**To do**. What is wanted is an exact copy of all the entries.

═════ Data provided

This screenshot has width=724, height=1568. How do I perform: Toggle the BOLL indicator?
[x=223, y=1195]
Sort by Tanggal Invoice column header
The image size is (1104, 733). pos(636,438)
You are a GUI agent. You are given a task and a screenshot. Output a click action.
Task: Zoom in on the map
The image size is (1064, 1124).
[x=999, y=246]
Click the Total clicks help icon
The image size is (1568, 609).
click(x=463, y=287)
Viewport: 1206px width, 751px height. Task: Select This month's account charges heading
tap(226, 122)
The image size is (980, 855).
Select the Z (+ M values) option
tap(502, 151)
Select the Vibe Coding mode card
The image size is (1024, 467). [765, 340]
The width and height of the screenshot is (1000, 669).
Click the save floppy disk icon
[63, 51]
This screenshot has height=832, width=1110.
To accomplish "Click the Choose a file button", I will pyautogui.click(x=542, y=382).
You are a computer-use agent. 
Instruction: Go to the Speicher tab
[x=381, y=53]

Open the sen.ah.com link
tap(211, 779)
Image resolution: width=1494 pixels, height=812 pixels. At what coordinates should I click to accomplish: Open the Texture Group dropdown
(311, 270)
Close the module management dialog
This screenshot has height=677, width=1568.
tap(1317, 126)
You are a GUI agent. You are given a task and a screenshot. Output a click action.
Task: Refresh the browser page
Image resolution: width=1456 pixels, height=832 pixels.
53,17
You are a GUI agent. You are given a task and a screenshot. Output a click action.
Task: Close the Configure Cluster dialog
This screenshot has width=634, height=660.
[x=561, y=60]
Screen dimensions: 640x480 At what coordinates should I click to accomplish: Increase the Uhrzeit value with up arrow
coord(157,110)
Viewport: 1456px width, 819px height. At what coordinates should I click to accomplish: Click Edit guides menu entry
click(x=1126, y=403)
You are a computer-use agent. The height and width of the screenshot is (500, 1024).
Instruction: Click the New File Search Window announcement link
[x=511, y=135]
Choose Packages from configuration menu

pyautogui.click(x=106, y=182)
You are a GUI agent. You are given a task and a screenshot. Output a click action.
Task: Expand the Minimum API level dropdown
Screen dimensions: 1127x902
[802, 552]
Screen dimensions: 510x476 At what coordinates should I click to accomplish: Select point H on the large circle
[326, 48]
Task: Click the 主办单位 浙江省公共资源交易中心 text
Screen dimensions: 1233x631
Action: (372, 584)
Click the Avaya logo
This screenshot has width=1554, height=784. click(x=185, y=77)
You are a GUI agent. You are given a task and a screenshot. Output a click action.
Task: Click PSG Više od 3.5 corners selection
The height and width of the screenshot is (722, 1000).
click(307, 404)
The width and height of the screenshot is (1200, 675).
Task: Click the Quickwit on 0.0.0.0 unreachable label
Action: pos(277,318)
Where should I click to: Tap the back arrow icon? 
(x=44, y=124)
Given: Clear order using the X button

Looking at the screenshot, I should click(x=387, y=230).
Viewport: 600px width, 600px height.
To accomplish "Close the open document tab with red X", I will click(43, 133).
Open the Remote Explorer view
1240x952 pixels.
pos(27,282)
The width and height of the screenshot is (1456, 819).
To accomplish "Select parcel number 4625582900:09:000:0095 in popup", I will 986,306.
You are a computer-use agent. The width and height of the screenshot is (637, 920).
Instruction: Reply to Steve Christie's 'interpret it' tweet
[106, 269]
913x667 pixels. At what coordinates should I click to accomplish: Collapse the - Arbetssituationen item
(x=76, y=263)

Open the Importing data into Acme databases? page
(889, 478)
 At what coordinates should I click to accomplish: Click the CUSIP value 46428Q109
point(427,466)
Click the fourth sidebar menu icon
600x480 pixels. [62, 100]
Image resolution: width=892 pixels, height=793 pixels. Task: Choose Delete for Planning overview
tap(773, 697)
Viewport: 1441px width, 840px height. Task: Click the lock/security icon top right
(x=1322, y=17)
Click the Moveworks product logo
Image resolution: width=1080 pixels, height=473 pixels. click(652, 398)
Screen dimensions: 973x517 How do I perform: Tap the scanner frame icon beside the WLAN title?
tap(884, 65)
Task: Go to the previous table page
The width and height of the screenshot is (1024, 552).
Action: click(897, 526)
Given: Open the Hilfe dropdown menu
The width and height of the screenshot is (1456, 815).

══════════

**Result of this exercise**.
This screenshot has width=724, height=1568. How do I perform: Toggle the BOLL indicator?
[x=223, y=1195]
Sort by Tanggal Invoice column header
The image size is (1104, 733). pos(636,438)
You are a GUI agent. You are given a task and a screenshot. Output a click action.
Task: Zoom in on the map
The image size is (1064, 1124).
[x=999, y=246]
Click the Total clicks help icon
The image size is (1568, 609).
click(x=463, y=287)
Viewport: 1206px width, 751px height. Task: Select This month's account charges heading
tap(226, 122)
The image size is (980, 855).
Select the Z (+ M values) option
tap(502, 151)
Select the Vibe Coding mode card
The image size is (1024, 467). [765, 340]
The width and height of the screenshot is (1000, 669).
Click the save floppy disk icon
[63, 51]
This screenshot has height=832, width=1110.
To accomplish "Click the Choose a file button", I will pyautogui.click(x=542, y=382).
You are a computer-use agent. 
Instruction: Go to the Speicher tab
[x=381, y=53]

Open the sen.ah.com link
tap(211, 779)
Image resolution: width=1494 pixels, height=812 pixels. At what coordinates should I click to accomplish: Open the Texture Group dropdown
(311, 270)
Close the module management dialog
This screenshot has height=677, width=1568.
tap(1317, 126)
You are a GUI agent. You are given a task and a screenshot. Output a click action.
Task: Refresh the browser page
Image resolution: width=1456 pixels, height=832 pixels.
53,17
You are a GUI agent. You are given a task and a screenshot. Output a click action.
Task: Close the Configure Cluster dialog
This screenshot has width=634, height=660.
[x=561, y=60]
Screen dimensions: 640x480 At what coordinates should I click to accomplish: Increase the Uhrzeit value with up arrow
coord(157,110)
Viewport: 1456px width, 819px height. At what coordinates should I click to accomplish: Click Edit guides menu entry
click(x=1126, y=403)
You are a computer-use agent. The height and width of the screenshot is (500, 1024).
Instruction: Click the New File Search Window announcement link
[x=511, y=135]
Choose Packages from configuration menu

pyautogui.click(x=106, y=182)
You are a GUI agent. You are given a task and a screenshot. Output a click action.
Task: Expand the Minimum API level dropdown
Screen dimensions: 1127x902
[802, 552]
Screen dimensions: 510x476 At what coordinates should I click to accomplish: Select point H on the large circle
[326, 48]
Task: Click the 主办单位 浙江省公共资源交易中心 text
Screen dimensions: 1233x631
Action: (372, 584)
Click the Avaya logo
This screenshot has width=1554, height=784. click(x=185, y=77)
You are a GUI agent. You are given a task and a screenshot. Output a click action.
Task: Click PSG Više od 3.5 corners selection
The height and width of the screenshot is (722, 1000).
click(307, 404)
The width and height of the screenshot is (1200, 675).
Task: Click the Quickwit on 0.0.0.0 unreachable label
Action: pos(277,318)
Where should I click to: Tap the back arrow icon? 
(x=44, y=124)
Given: Clear order using the X button

Looking at the screenshot, I should click(x=387, y=230).
Viewport: 600px width, 600px height.
To accomplish "Close the open document tab with red X", I will click(43, 133).
Open the Remote Explorer view
1240x952 pixels.
pos(27,282)
The width and height of the screenshot is (1456, 819).
To accomplish "Select parcel number 4625582900:09:000:0095 in popup", I will 986,306.
You are a computer-use agent. The width and height of the screenshot is (637, 920).
Instruction: Reply to Steve Christie's 'interpret it' tweet
[106, 269]
913x667 pixels. At what coordinates should I click to accomplish: Collapse the - Arbetssituationen item
(x=76, y=263)

Open the Importing data into Acme databases? page
(889, 478)
 At what coordinates should I click to accomplish: Click the CUSIP value 46428Q109
point(427,466)
Click the fourth sidebar menu icon
600x480 pixels. [62, 100]
Image resolution: width=892 pixels, height=793 pixels. Task: Choose Delete for Planning overview
tap(773, 697)
Viewport: 1441px width, 840px height. Task: Click the lock/security icon top right
(x=1322, y=17)
Click the Moveworks product logo
Image resolution: width=1080 pixels, height=473 pixels. click(652, 398)
Screen dimensions: 973x517 How do I perform: Tap the scanner frame icon beside the WLAN title?
tap(884, 65)
Task: Go to the previous table page
The width and height of the screenshot is (1024, 552).
Action: click(897, 526)
Given: Open the Hilfe dropdown menu
The width and height of the screenshot is (1456, 815).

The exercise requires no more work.